I am strongly leaning in submitting these as a single PR due to how close they are to each other:

  • Optimization - Persistent Mapping
  • Optimization - Linear allocation of descriptor set pools
  • Optimization - Immutable Samplers
  • Optimization - Replace Push Constants with UBOs

For example "Persistent Mapping" could be made into its own PR. However such PR would be criticized for just adding being dead code; because it's not until "Replace Push Constants with UBOs" gets integrated that it would be used.
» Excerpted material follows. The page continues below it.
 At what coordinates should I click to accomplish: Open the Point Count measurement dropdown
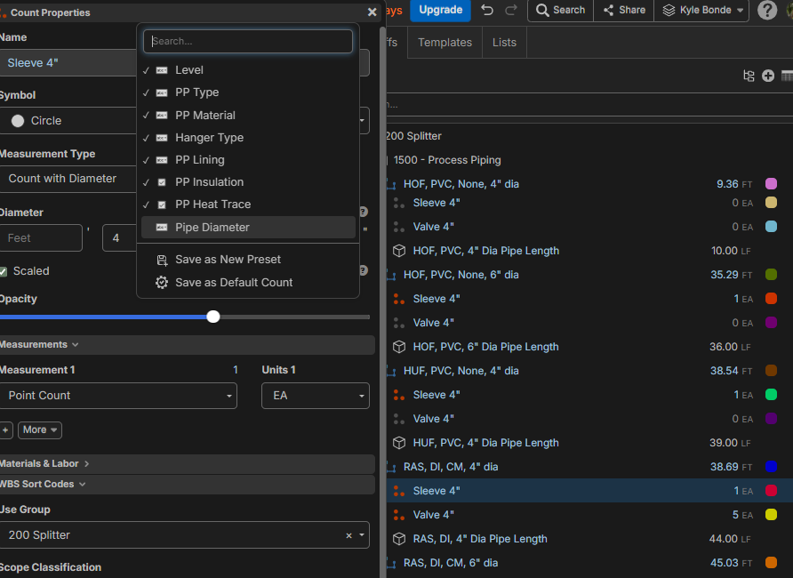(117, 396)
And "Replace Push Constants with UBOs" depends on the first three. Although it could be broken down; it would be a lot more effort.

Noteworthy or slightly controversial changes

Previously device lost were handled generically by ERR_FAIL_COND_V(err != VK_SUCCESS, FAILED);.
Now extra info is added and crashes immediately.

The purpose of print_lost_device_info is to print the breadcrumbs that will aid in debugging, which is important info.

   		device_queue.submit_mutex.lock();
		err = vkQueueSubmit(device_queue.queue, 1, &submit_info, vk_fence);
		device_queue.submit_mutex.unlock();

		if (err == VK_ERROR_DEVICE_LOST) {
			print_lost_device_info();
			CRASH_NOW_MSG("Vulkan device was lost.");
		}
		ERR_FAIL_COND_V(err != VK_SUCCESS, FAILED);

It think it may be controversial because Godot convention is to use ERR_FAIL_COND_V().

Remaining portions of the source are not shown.